Matt Mackall wrote:
That's odd. Netpoll holds a reference to the device, of course, but so
does a normal "up" interface. So that shouldn't be the problem.
Another possibility is that outgoing packets from printks in the
driver are causing difficulty. Not sure what can be done about that.
I only tried once; maybe I misunderstood what was going on. I'll try
again tonight.
Oh, I think I see what's happening. The e1000 suspend routine does this:
if (netif_running(netdev))
e1000_down(adapter);
This leaves the interface up, but it stops the queue.

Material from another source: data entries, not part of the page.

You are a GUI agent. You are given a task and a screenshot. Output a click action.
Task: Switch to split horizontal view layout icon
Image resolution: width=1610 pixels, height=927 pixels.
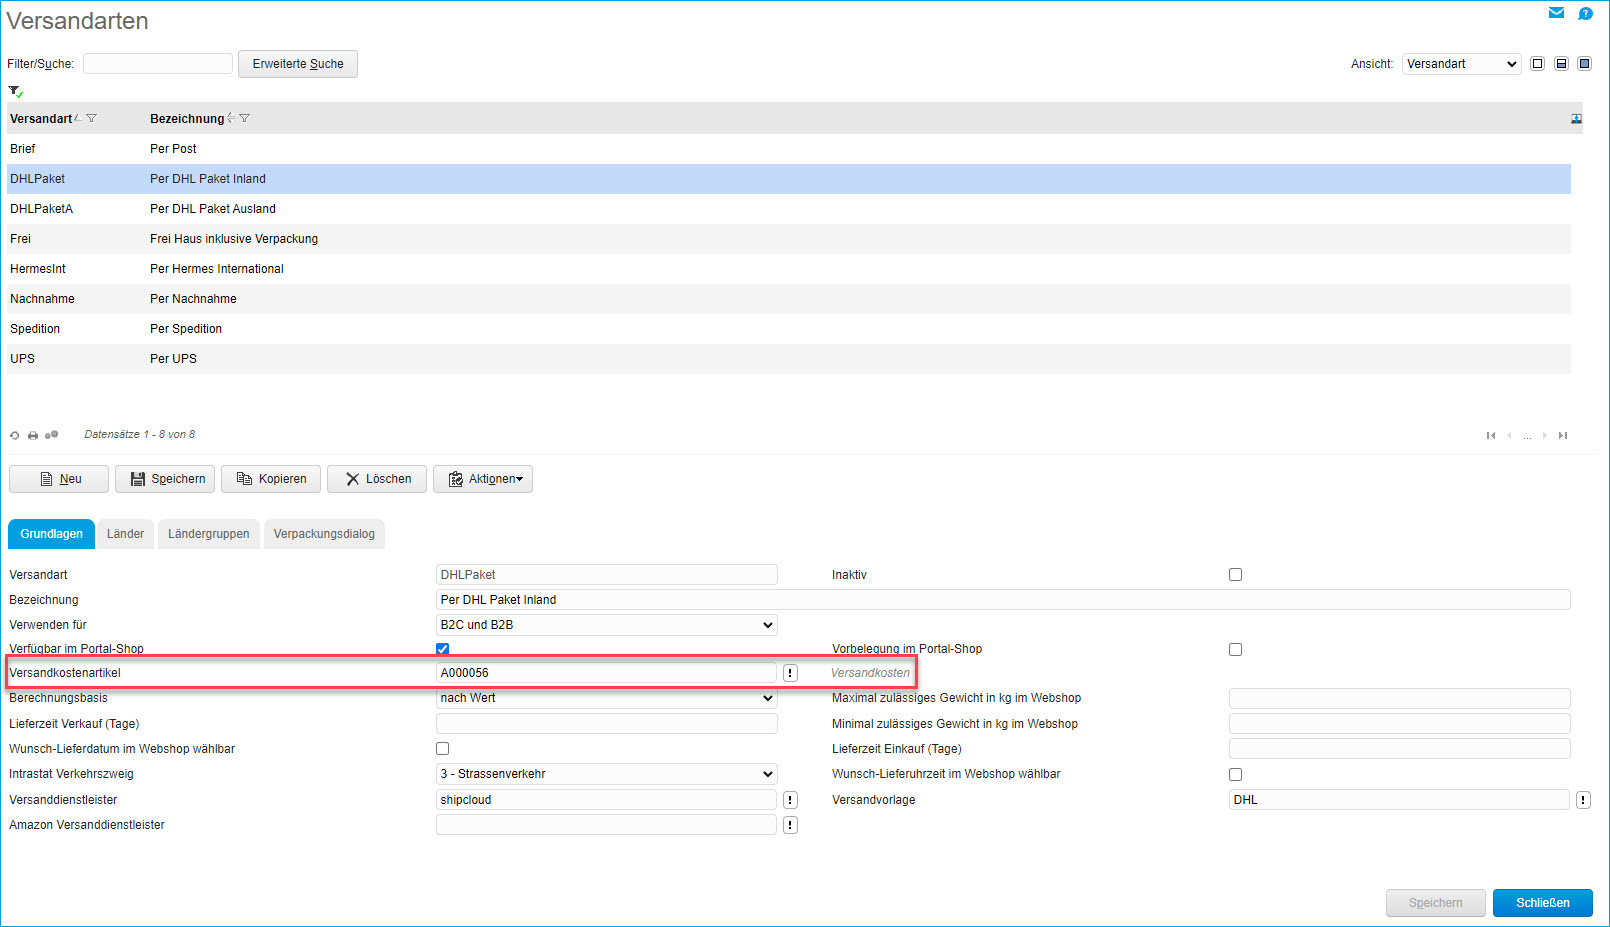[1561, 64]
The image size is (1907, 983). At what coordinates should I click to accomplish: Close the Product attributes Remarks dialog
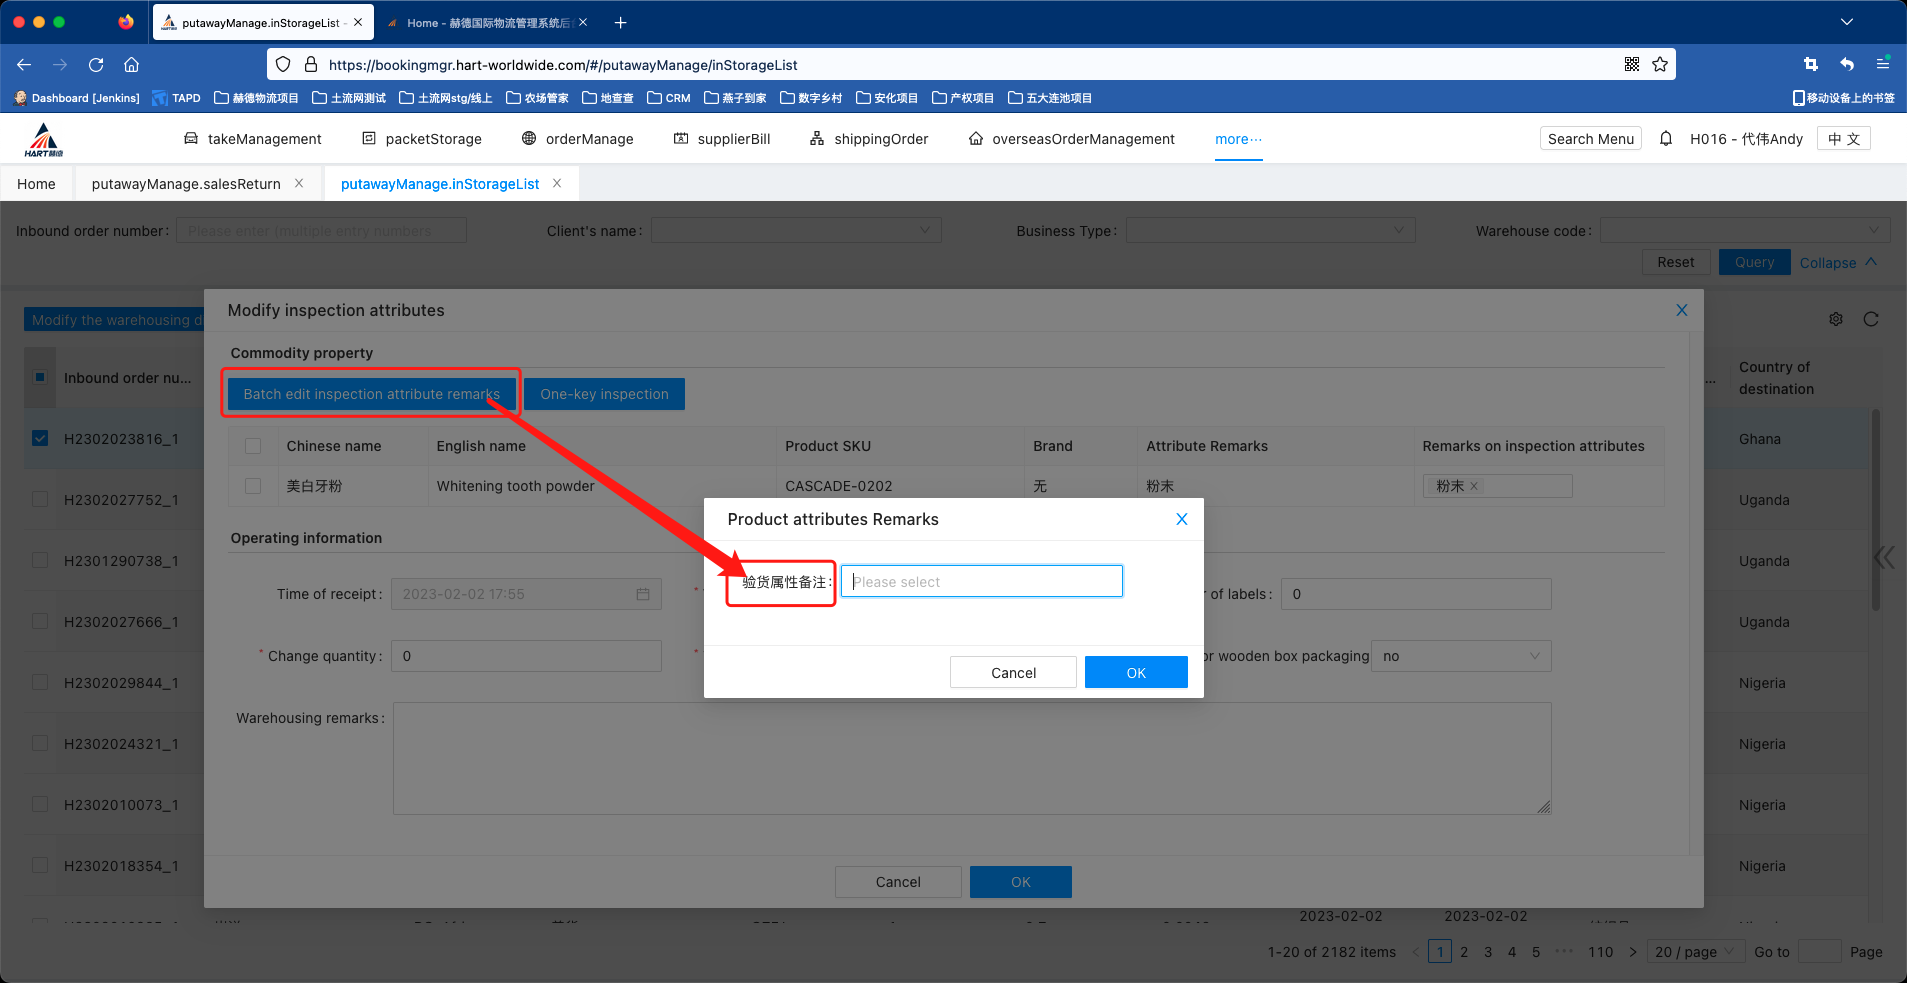(x=1181, y=519)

Then
netpoll_send_skb() has this loop:
do {
npinfo->tries--;
spin_lock(&np->dev->xmit_lock);
np->dev->xmit_lock_owner = smp_processor_id();
/*
* network drivers do not expect to be called if the queue is
* stopped.
*/
if (netif_queue_stopped(np->dev)) {
np->dev->xmit_lock_owner = -1;
spin_unlock(&np->dev->xmit_lock);
netpoll_poll(np);
udelay(50);
continue;
}
/* ... */
again: /* proposed */
} while (npinfo->tries > 0);
so this will end up in an infinite loop, since netif_queue_stopped()
will always return true, and it never looks at npinfo->tries. Should
the "continue" be "goto again"?
Also, e1000_down does a netif_poll_disable(), but I'm not sure what that
actually does... Should it prevent netpoll from even trying to send?
It's generally going to suck, because unlike a polled serial port, the
device needs to be put to sleep. But if you're doing suspend to RAM,
I'm interested in suspend-to-ram. I presume that with suspend-to-disk,
booting with built-in netconsole will tell me useful stuff; that'll be
the next experiment.
you might be able to do something like this:
- unhook net device from suspend machinery (possibly just return success)
- bounce out of suspend before the final call to ACPI is made
Net effect is you do OS-level suspend and resume of everything but the
NIC without actually powering down the core. Which should let you
debug just about everything.
Well, the machine has to really suspend so that I can see (and debug) a
mostly normal resume. In particular, I need the hardware to be zapped
so I can see if it is being restarted properly.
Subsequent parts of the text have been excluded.